A cerâmica usada por pessoas que viveram no litoral catarinense entre o fim do século 19 e o começo do século 20 traz pistas sobre a modernização desigual do Brasil há mais de cem anos. Os cacos do material, analisados quimicamente por arqueólogos, mostram como grupos de imigrantes e a população mestiça da região tinham hábitos alimentares e estilos de vida bastante distintos uns dos outros.
De um lado, havia um predomínio do consumo de vegetais e animais de origem europeia e uma maior integração com a produção comercial por parte dos recém-chegados, os quais, na região, tinham origem predominantemente alemã nessa época. Por outro lado, descendentes de indígenas, africanos e portugueses que já estavam na área havia séculos tendiam a depender mais dos recursos pesqueiros, além de caçar e praticar a agricultura de subsistência.

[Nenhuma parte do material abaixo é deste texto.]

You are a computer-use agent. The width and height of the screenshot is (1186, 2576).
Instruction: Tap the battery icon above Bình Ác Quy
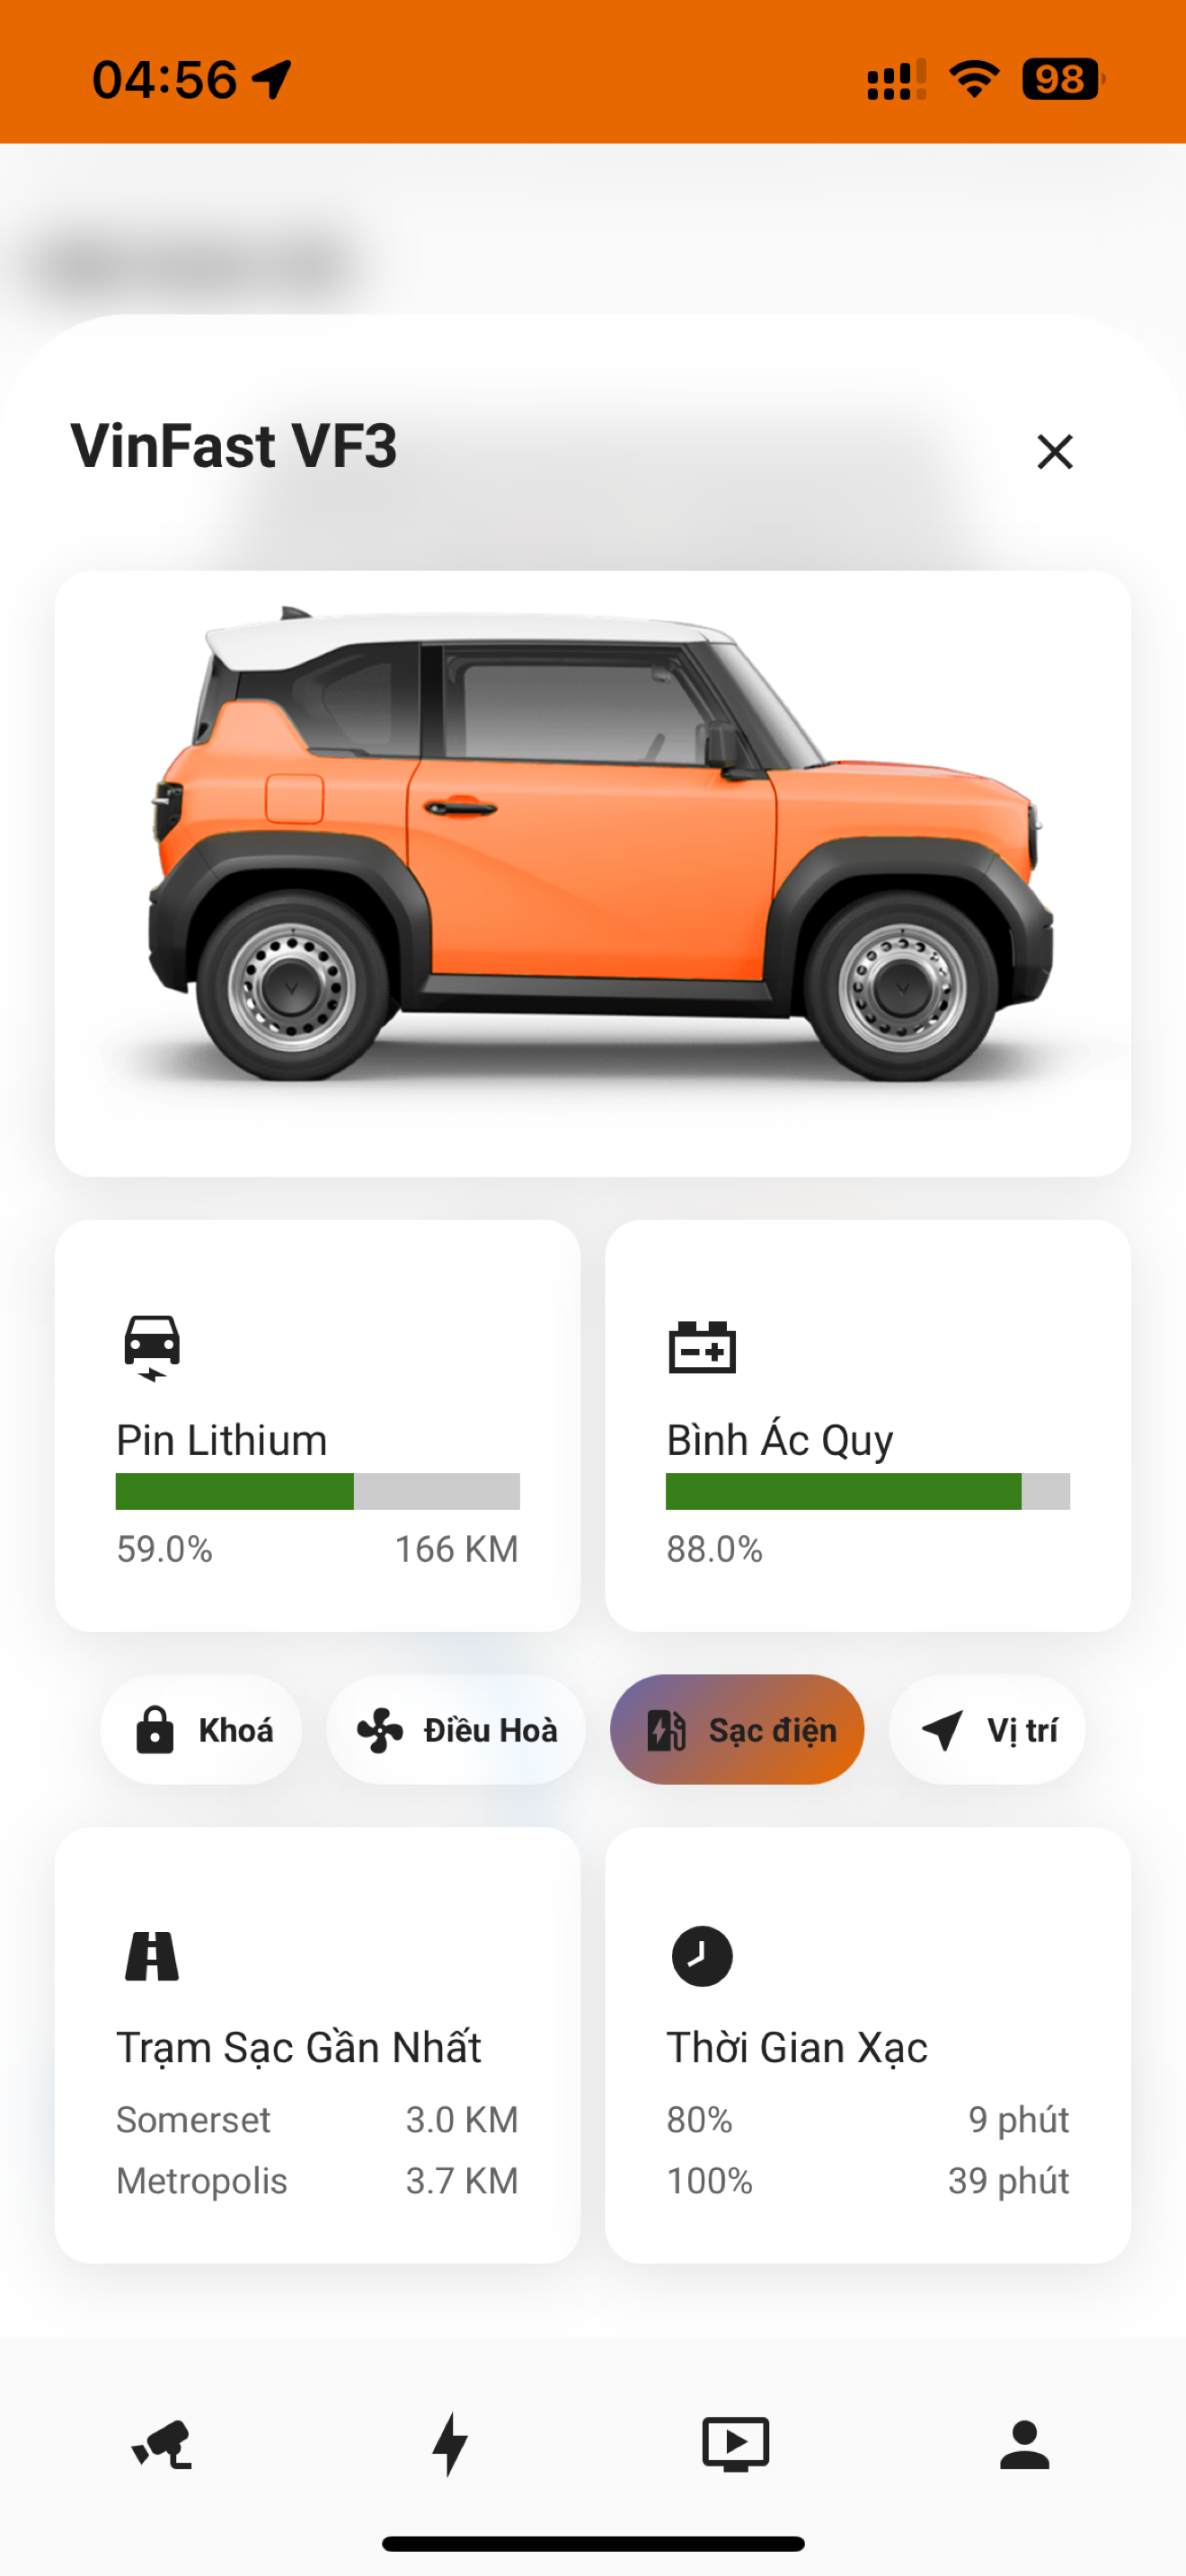coord(702,1347)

A análise, que levou em conta quatro sítios arqueológicos no entorno da baía da Babitonga (abrangendo municípios atuais como Joinville e São Francisco do Sul), foi publicada no mês passado no periódico especializado Royal Society Open Science. Coordenado por André Carlo Colonese, pesquisador brasileiro que trabalha na Universidade Autônoma de Barcelona, o trabalho também é assinado por especialistas da Universidade da Região de Joinville e do Museu Arqueológico de Sambaqui de Joinville.